AWS Compute Optimizer Now Hunts Down Your Idle NAT Gateways
At $35/month plus data processing fees, forgotten NAT Gateways quietly drain cloud budgets. AWS Compute Optimizer now surfaces these idle resources, giving you an easy win for your next cost optimization review.
Here's a question that should make your finance team nervous: how many NAT Gateways are you paying for right now that aren't doing anything?
At $35 per month per gateway—plus data processing charges that add up fast—idle NAT Gateways are the kind of silent budget leak that compounds over time. One forgotten gateway in a sandbox environment? No big deal. Five scattered across regions from that multi-region experiment six months ago? Now we're talking real money.
Compute Optimizer Finally Shines a Light
AWS Compute Optimizer now identifies idle NAT Gateways automatically. This might sound like a small feature addition, but it's actually significant for anyone who takes cost management seriously.
NAT Gateways are easy to provision and even easier to forget. Unlike EC2 instances that show up in every dashboard, NAT Gateways tend to fade into the infrastructure background. You set them up, they work, and unless you're specifically looking for them, they stay there—billing you month after month.
Why This Matters
This is textbook low-hanging fruit for cost optimization. When you're in a quarterly review trying to demonstrate fiscal responsibility, finding and eliminating idle NAT Gateways is an easy, defensible win. No complex analysis required, no debate about whether the resource is "really" needed—if Compute Optimizer flags it as idle, you have data to back up its removal.
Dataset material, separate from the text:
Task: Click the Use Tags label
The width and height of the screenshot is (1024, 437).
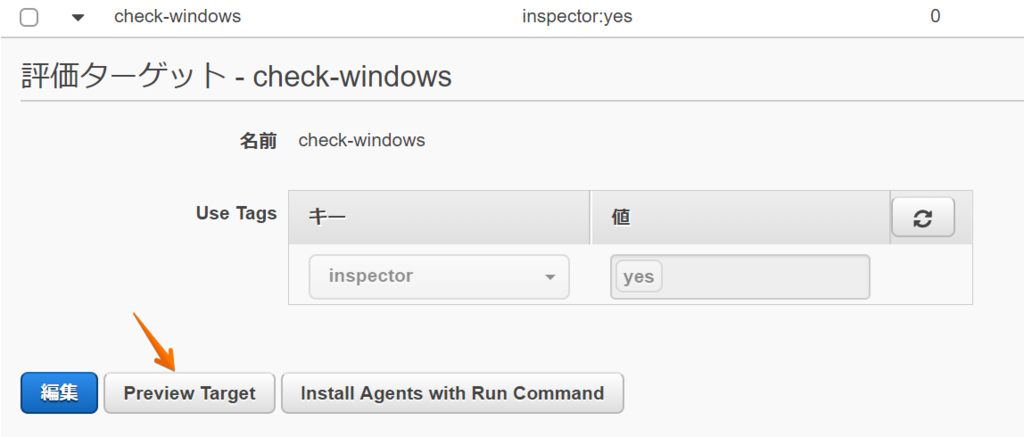Action: (236, 213)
Even Corey Quinn (who literally makes a living finding AWS billing inefficiencies) called this one out specifically. When someone who professionally dissects AWS bills takes notice, you know it's worth paying attention to.
What to Do Next
If you're not already using Compute Optimizer, this is a good reason to start. It's free for basic recommendations, and now it's looking at more than just EC2 instances and EBS volumes.
Check your account this week. You might be surprised at what you find—and your CFO will definitely appreciate the savings.